Пепел Бикини | страница 36
Вечером накануне отплытия Сюкити Кубосава сидел у себя дома с родственниками и друзьями, собравшимися на проводы. Ацуко и старая Киё обносила гостей немудреной закуской. Гости прихлебывали сакэ и каждый из них выражал надежду, что на этот раз «Счастливому Дракону» обязательно повезет. Об опасностях зимнего плавания никто, разумеется, не вспоминал. Только Умэко, подкравшись к отцу сзади, обняла его за шею тонкими смуглыми руками и шепнула на ухо:
– Ты, папа, будешь осторожен в море, правда?..
Прохладным январским утром «Счастливый Дракон» отправился в путь. Разноцветные флажки трепыхались на его мачте, рыбаки, столпившись на палубе, орали и махали руками. С берега толпа родных и знакомых тоже орала, надсаживаясь, стараясь, чтобы слова прощальных приветствий достигли ушей отъезжающих. «Счастливый Дракон», пыхтя голубым дымком, уходил все дальше и дальше и вскоре скрылся из глаз.
Небо горит
Согнувшись в три погибели и упираясь локтями в края люка, Кубосава спустился в кубрик. Резкий запах квашеной редьки и несвежей рыбы перехватил дыхание. Тусклая лампа в сетчатом колпачке едва виднелась в плотном тумане из смеси табачного дыма, пара от сохнущей одежды и приторного чада тлеющего угля. У входа в машинное отделение, смутно темнели фигуры рыбаков, сгрудившихся вокруг жаровни. Чей-то монотонный, размеренный голос слышался сквозь рев ветра над палубой и жалобный скрип деревянной обшивки.
– …и тогда он вскочил на коня и поскакал из Эдо вслед за предателем…
Шхуна резко легла набок. Кубосава поскользнулся и с грохотом скатился по ступенькам трапа. Рыбаки обернулись, сердито зашикали. Радист наконец разглядел говорившего. Разумеется, это был сэндо Тотими.
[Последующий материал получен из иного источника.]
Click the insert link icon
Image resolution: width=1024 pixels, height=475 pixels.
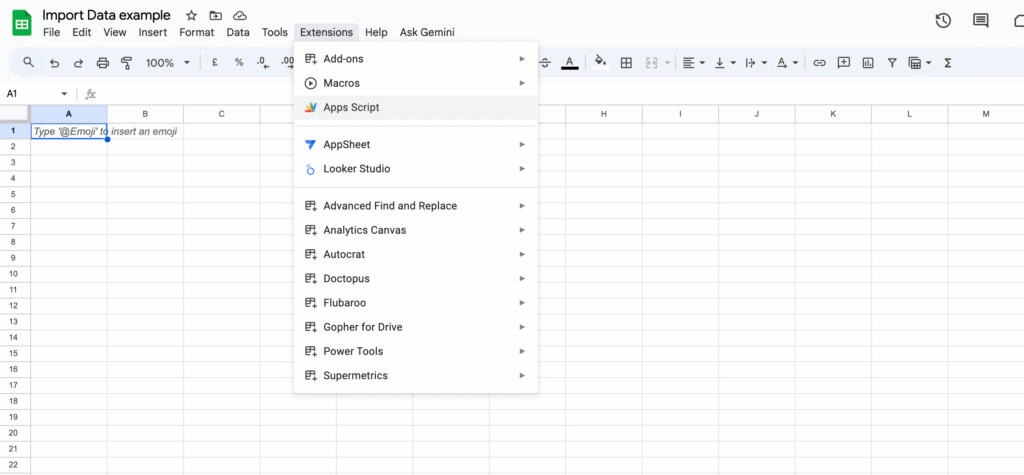[819, 63]
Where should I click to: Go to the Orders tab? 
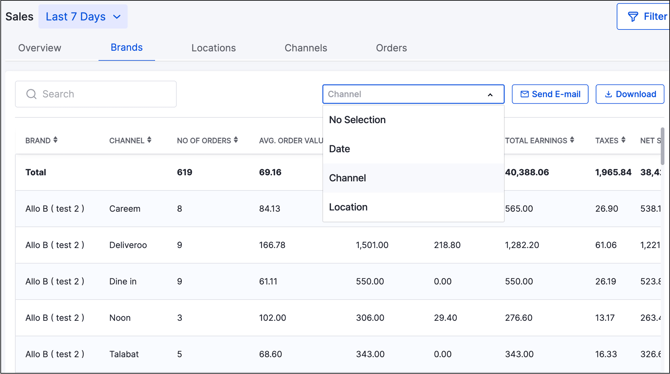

Толстенький, лоснящийся, он сидел на чьем-то услужливо пододвинутом чемодане и рассказывал одну из своих удиви-. тельных и страшных историй. Его похожее на мокрую картофелину, потное бугристое лицо было освещено снизу розовым пламенем жаровни, черные глазки блестели, а пухлые грязные пальцы непрерывно двигались – то барабанили по коленям, то описывали в воздухе замысловатые кривые, имеющие, очевидно, какое-то отношение к рассказу. Рыбаки слушали затаив дыхание, не замечая ни качки, ни духоты.
Пятнадцатилетний повар Хомма, забыв о ворохе немытых мисок в кадке с водой, зажатой у него между ног, таращил глаза и тихонько вскрикивал:
– Са-а! Вот так-так! Неужели это правда?.. Кубосава пробрался на свое место и лег ничком, положив подбородок на руки. Тотими стоило послушать. Его голова битком набита всякими былями и небылицами, и он всегда рассказывает их так, словно сам был свидетелем этих невероятных приключений. Рыбаки готовы слушать его целыми днями. Они прощают ему за это многое – скупость, склонность к мелким пакостям, рукоприкладство. Впрочем, неизвестно, кому что доставляет большее удовольствие: рыбакам ли россказни Тотими или Тотими – восхищение и жадное внимание слушателей.